Diário de Notícias - Portugal | Freitag, 27. Juli 2012
Goldmedaille für Romney im Fettnapf-Treten
Gäbe es bei den Olympischen Spielen einen Wettbewerb im Fettnapf-Treten, hätte der Präsidentschaftskandidat der US-Republikaner, Mitt Romney, die Goldmedaille verdient, denn während seines London-Besuchs ging so ziemlich alles schief, was nur schiefgehen konnte, ironisiert die Tageszeitung Diário de Notícias: "Seine Fauxpas werden wohl die Wahl im November nicht beeinflussen. ... Er hätte es sich aber sparen können, uns alle daran zu erinnern, dass mit ihm ein unfähiger Diplomat an die Spitze des mächtigsten Landes der Welt gewählt werden könnte.

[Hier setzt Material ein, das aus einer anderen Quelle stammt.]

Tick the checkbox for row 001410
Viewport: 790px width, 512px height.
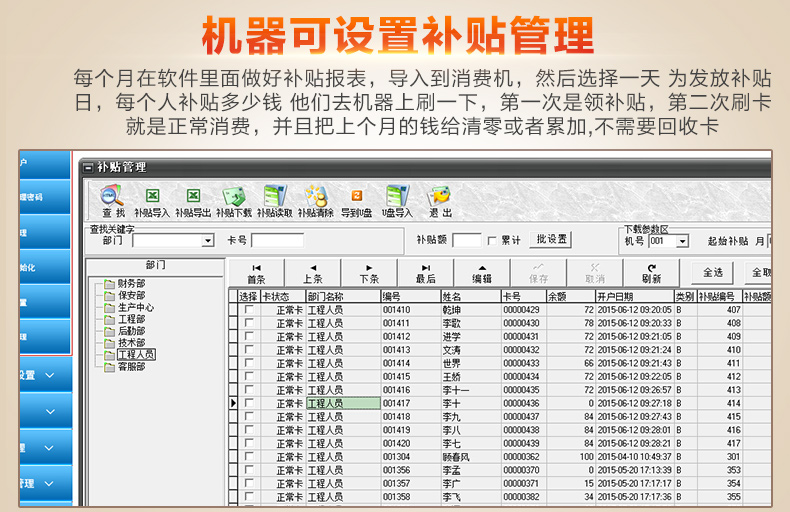pos(248,310)
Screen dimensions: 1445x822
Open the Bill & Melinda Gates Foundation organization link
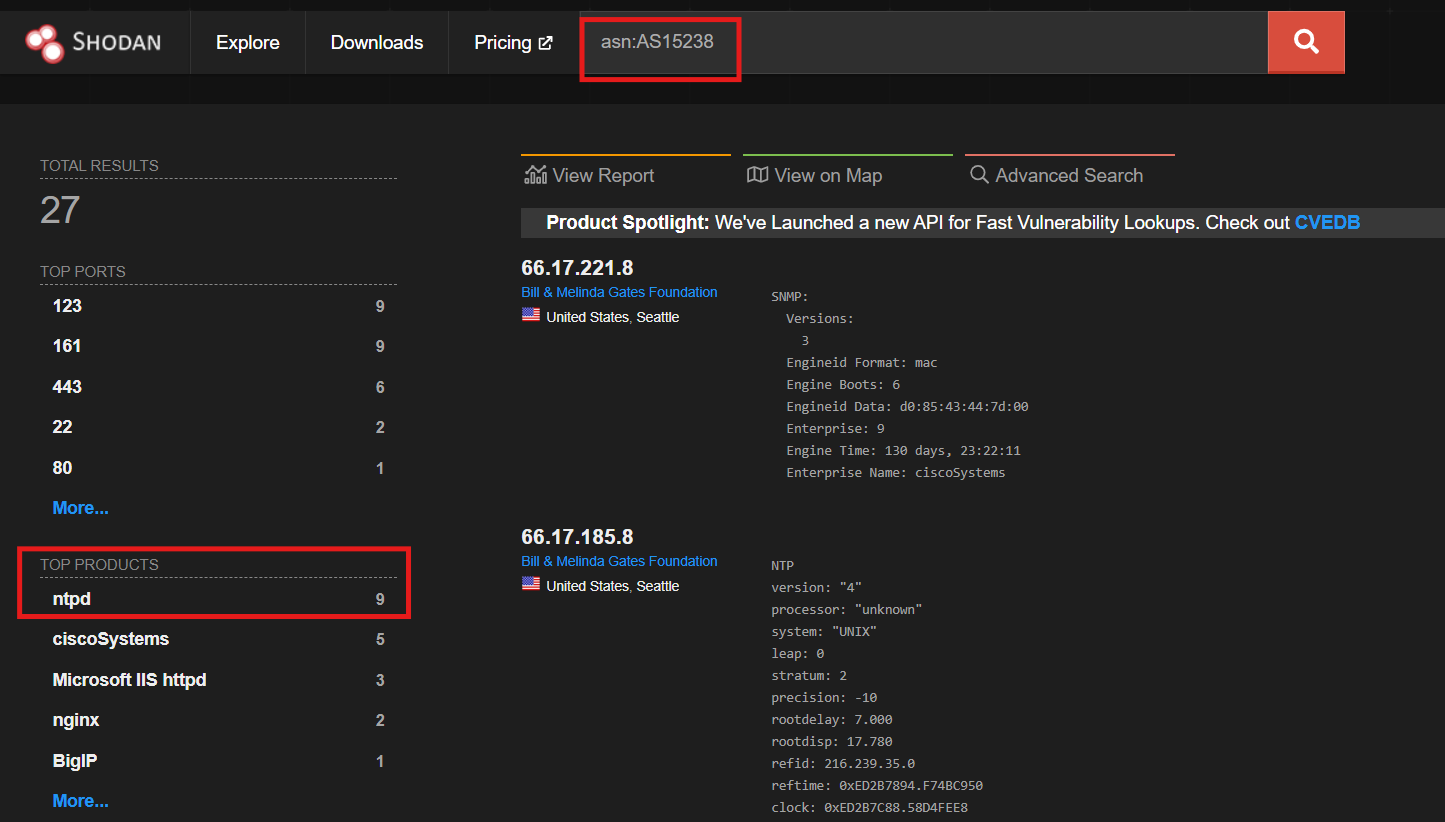618,291
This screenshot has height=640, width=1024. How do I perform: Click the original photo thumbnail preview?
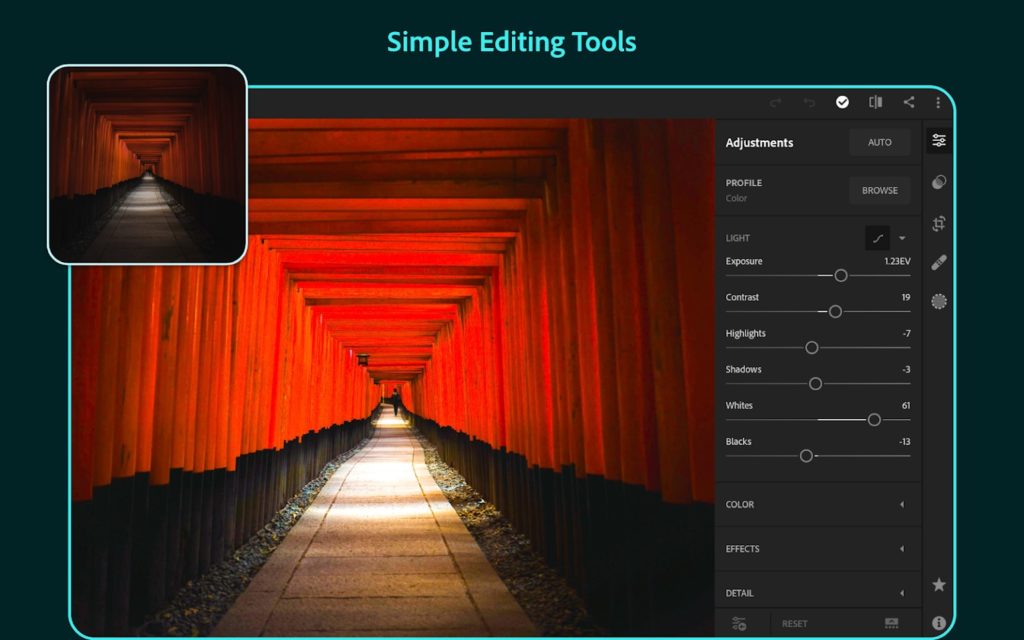click(x=147, y=164)
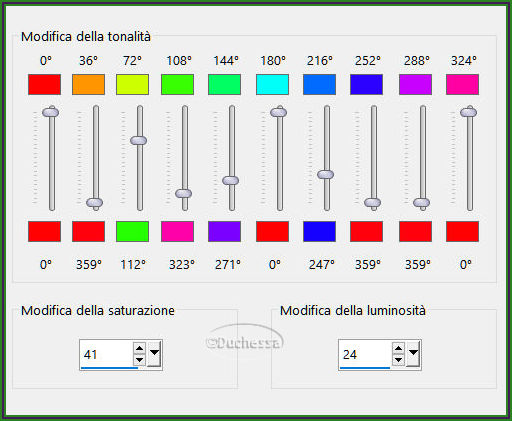Click the 252° hue slider handle
The image size is (512, 421).
(x=373, y=202)
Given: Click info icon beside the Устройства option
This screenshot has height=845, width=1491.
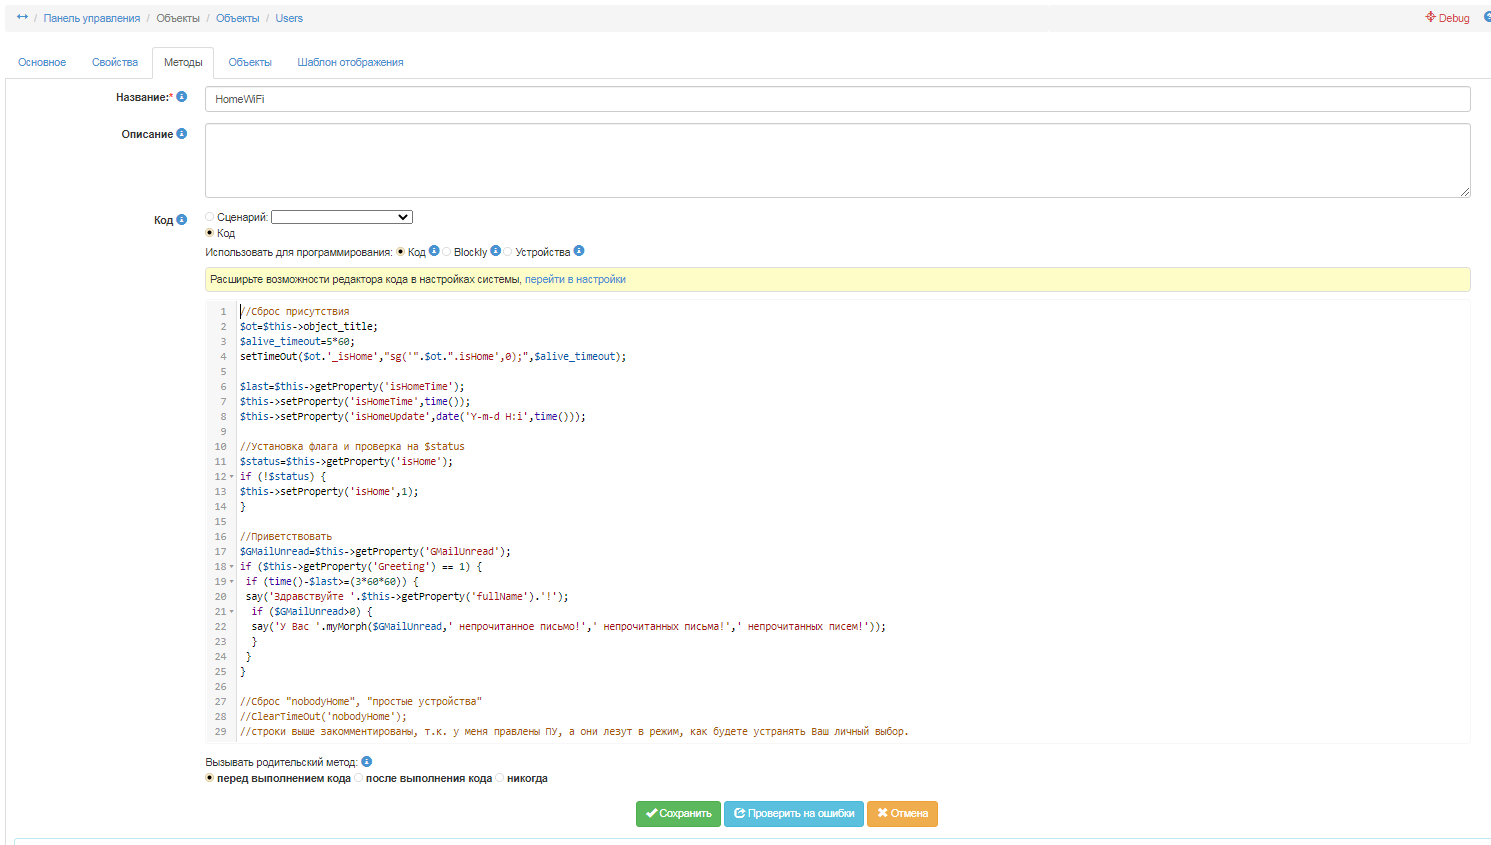Looking at the screenshot, I should coord(579,251).
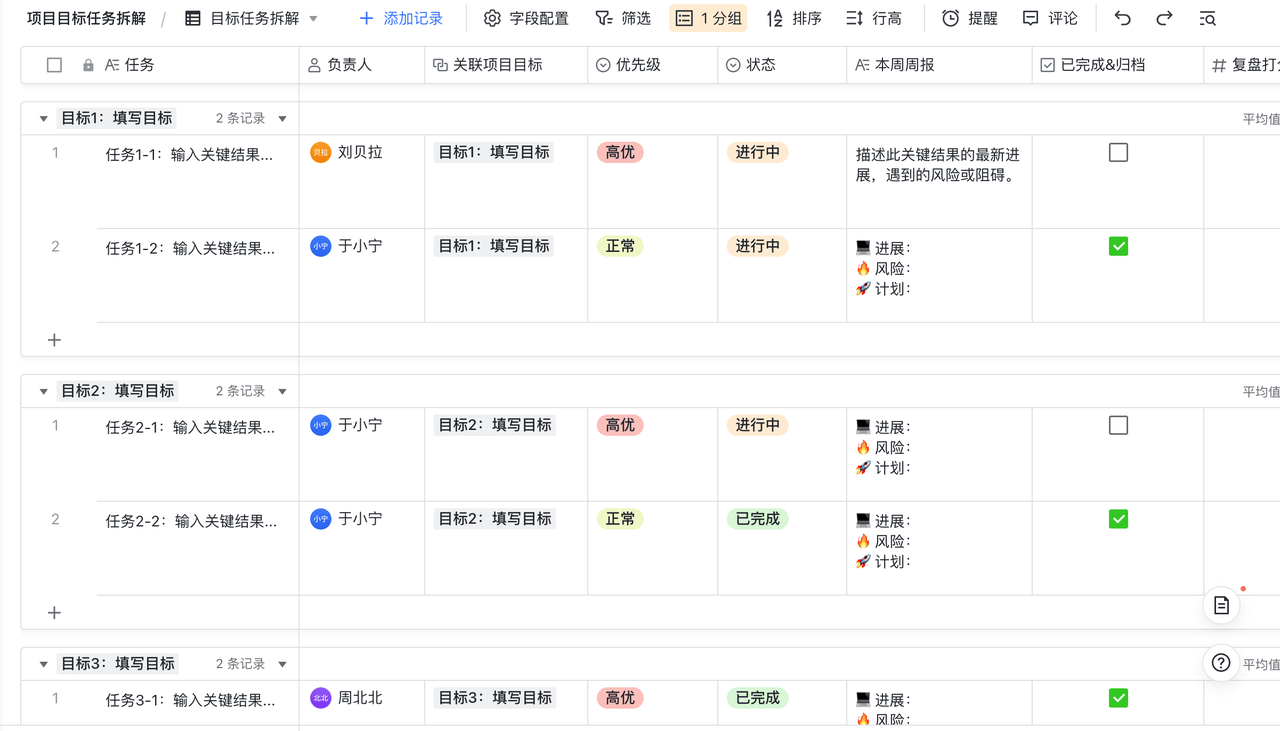This screenshot has height=731, width=1280.
Task: Check 已完成&归档 box for 任务1-1
Action: (x=1118, y=153)
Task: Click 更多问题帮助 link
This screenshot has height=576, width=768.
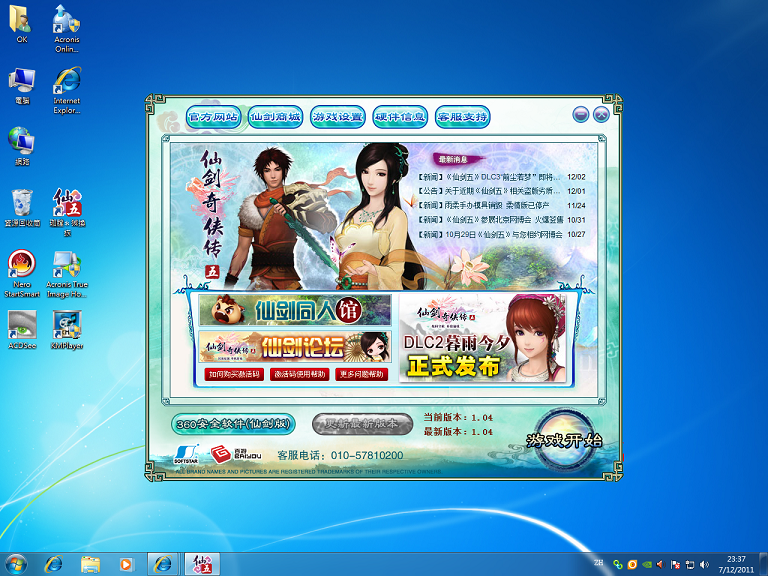Action: 361,375
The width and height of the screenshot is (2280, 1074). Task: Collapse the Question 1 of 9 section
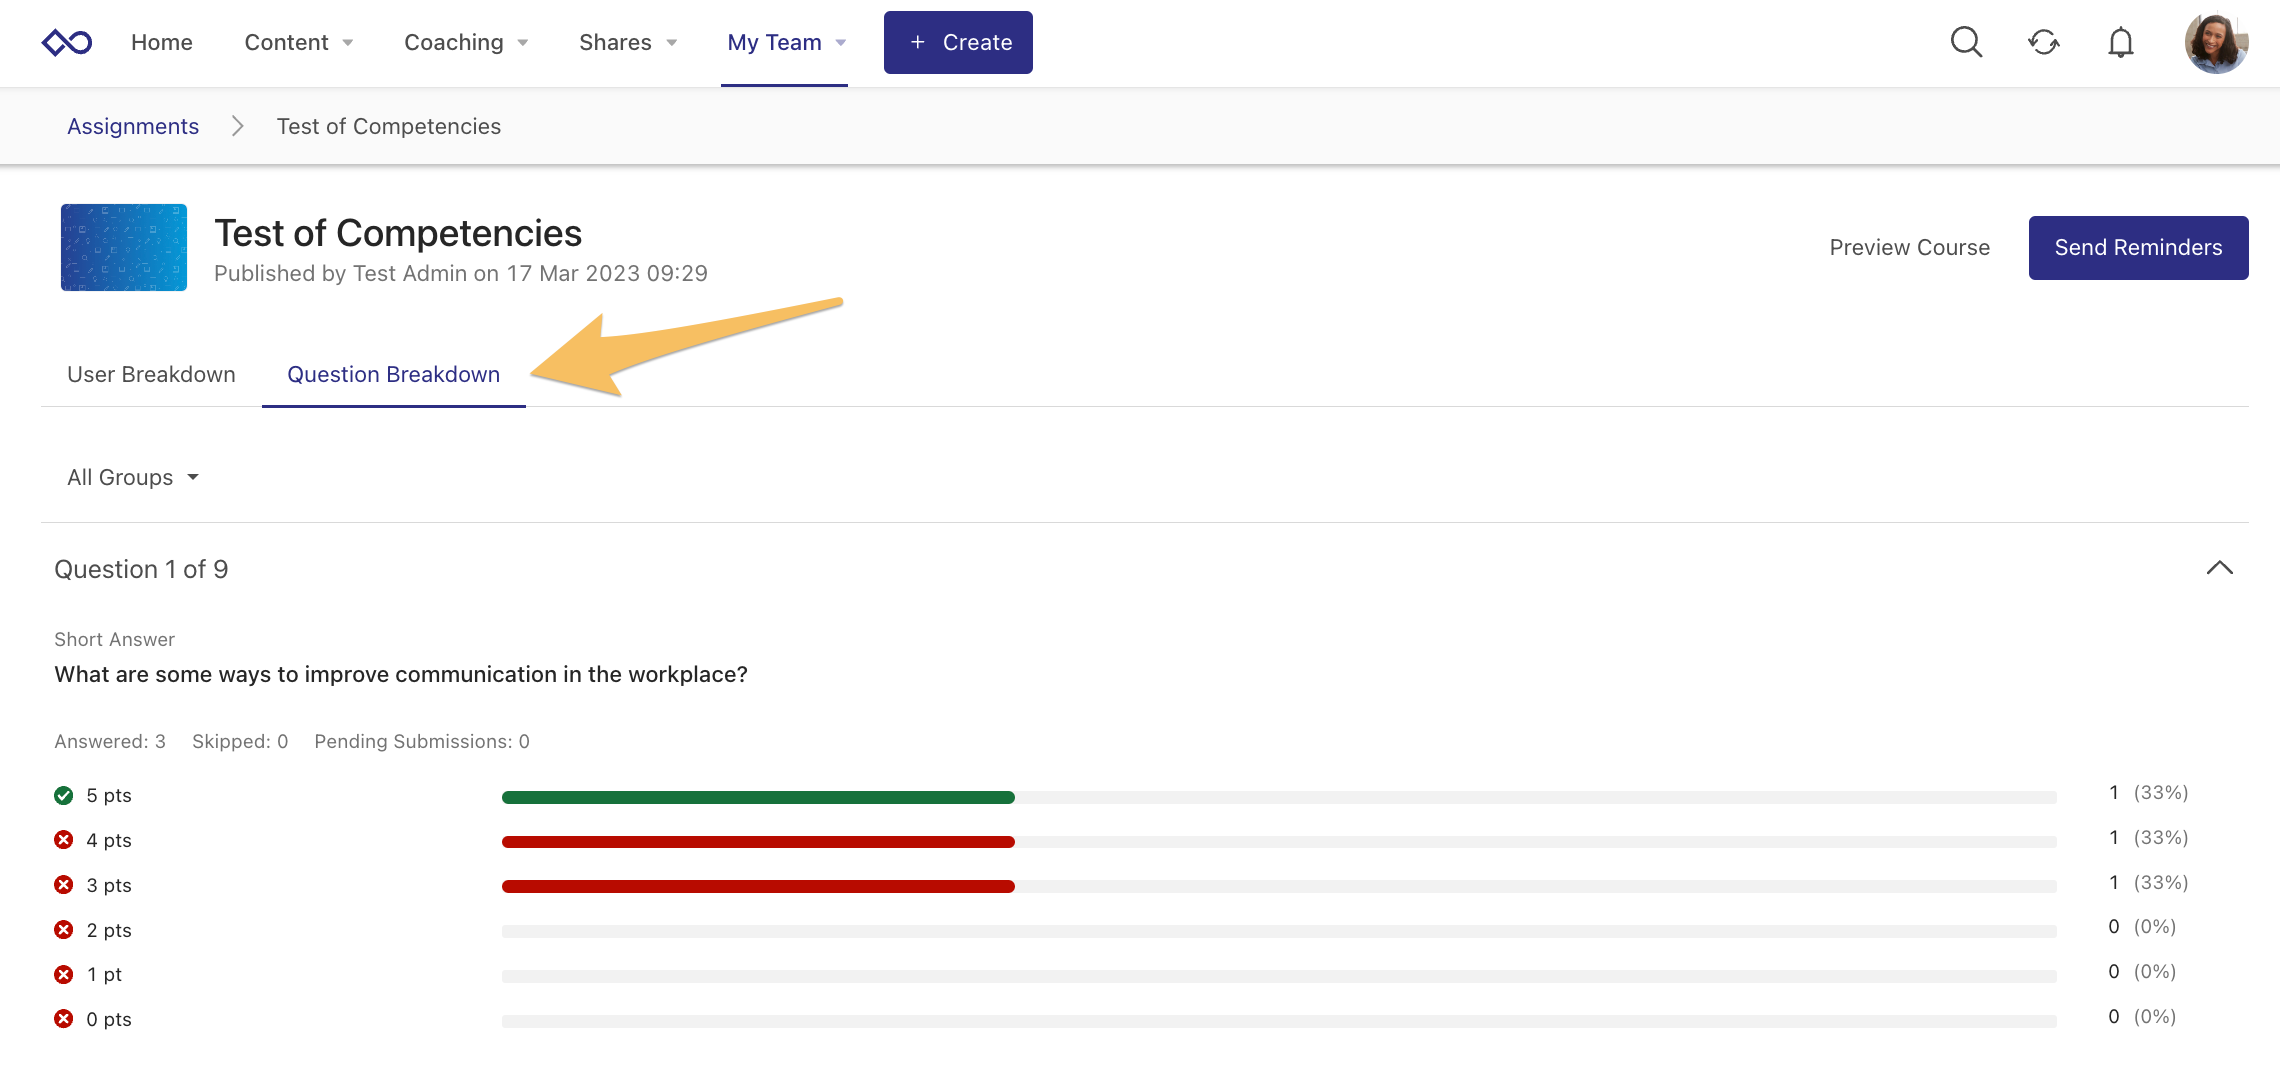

Das Problem war nicht, dass er den Namen von Ed Miliband, dem Chef der Labour-Partei, vergessen hatte oder dass er es für nötig befand, zu erwähnen, dass er sich mit dem Chef des britischen Geheimdiensts getroffen habe. ... Schlimmer war, dass er als Gast in fremdem Hause Bedenken über die Organisation der Spiele äußerte: Er kritisierte nicht nur die allgemeine Sicherheit und den Streik von Zoll-Mitarbeitern, sondern stellte sogar die Fähigkeit der Briten infrage, die Spiele zu genießen. Als Präsidentschaftskandidat müsste er wissen, dass es eigentlich ein Muss ist, für sein Land zu lügen."